The preprocessing view visualizes the uploaded data set in many different ways. General information about the data set such as, number of rows, number of variables, number of bad and good. The Evispot AI platform has also calculated statistics and plots for each variable to ease the data analyse process. Two types of preprocessing can be created, regular preprocessing and automatic feature engineering preprocessing.

Regular preprocessing

After a project has been created the software creates a regular preprocessing from the uploaded data and displays detailed information about each variable in a table.

Each row in the column displays information about one variable, such as name, distribution plot, variable type and information value. More statistics about each variable such as the number of missing values or detailed distribution plot with bad rate can be found if a variable is expanded, using the arrow to the right. 

Variable engineering

Automatic variable engineering is started when a user creates a new preprocessing by clicking on the button Run Variable Engineering in view preprocessing settings view.

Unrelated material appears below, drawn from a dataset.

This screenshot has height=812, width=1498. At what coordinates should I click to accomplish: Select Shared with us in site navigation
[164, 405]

This means that the Evispot AI platform will automatically do feature engineering and feature selection.

When automatic feature engineering has been finalized, additional information about each variable will be available, such as importance score, iteration for both the original data that was uploaded and the engineered variables that were created. The software will show, which variables the software recommends to use during model training. However, the user will always be in charge by choosing the variables that will be included in the training model view. (for more information see What is happening under the hood.)

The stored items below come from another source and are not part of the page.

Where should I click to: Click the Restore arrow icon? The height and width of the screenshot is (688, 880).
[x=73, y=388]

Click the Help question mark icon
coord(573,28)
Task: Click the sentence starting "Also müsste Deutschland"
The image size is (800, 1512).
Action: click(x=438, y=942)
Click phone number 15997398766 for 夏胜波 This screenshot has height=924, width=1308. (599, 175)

As per the OXFORD dictionary, monotonic is a function or quantity varying in such a way that it either never decreases or never increases. A positive constraint means that for an increasing variable value it´s contribution to the score will be positive. A negative constraint will mean the opposite. A more concrete example could be if a credit decision model is developed. If everything else is equal, it is expected that a person with higher salary will have a lower probability of default compared to a person with lower salary. However if there are some applications in the data having the reversed relationship, higher salary associated with more defaults, that are counter-intuitive. This kind of situation often happens if data is sparse or has a lot of noise. 

To illustrate, let’s create some simulated data with two features and a response according to the following scheme

The response generally increases with respect to the x1 feature, but a sinusoidal variation has been superimposed, resulting in the true effect being non-monotonic. For the x2 feature the variation is decreasing with a sinusoidal variation.

Let´s fit a model to this data without imposing any monotonic constraints

The black curve shows the trend inferred from the model for each feature. To make these plots the distinguished feature xi is fed to the model over a one-dimensional grid of values, while all the other features (in this case only one other feature) are set to their average values. We see that the model does a good job of capturing the general trend with the oscillatory wave superimposed.

Here is the same model, but fit with monotonicity constraints:

If you as a modeler or your team has experience and know-how within the field you are operating in, setting a variable constraint can often result in better model performance on the test data, meaning that the constrained model may generalize better compared to not using any constraints. Another advantage using monotonic constraint is that the model will be easier to trust and understand.

To be able to train and analyse a transparent monotonic model, constraints must be supplied. The constraint should determine whether the learned relationship between an input variable and the target will be increasing for increases in an input variable or decreasing for increases in an input variable. A metric that can be used to determine the constraint is the pearson coefficient. The Pearson coefficient measures the correlation between the variable and the target. It returns a value between -1 and 1, where 1 indicates a strong positive correlation, -1 a strong negative and 0 indicates no correlation. Hence, a positive pearson coefficient will result in a positive constraint and a negative pearson coefficient will result in a negative constraint. 

There are two ways to set a monotonic constraint in the evispot AI platform, either by expanding the preprocessing table and adding the constraint for one variable at a time. Another alternative is to set monotonic constraint on all variables automatically, using the variables Pearson Coefficient value.

A common tool to evaluate if a monotonic constraint has been set to a model is by looking at a partial dependence plot, which can be found in the evaluation view after a model has been trained in view Evaluation section Traits.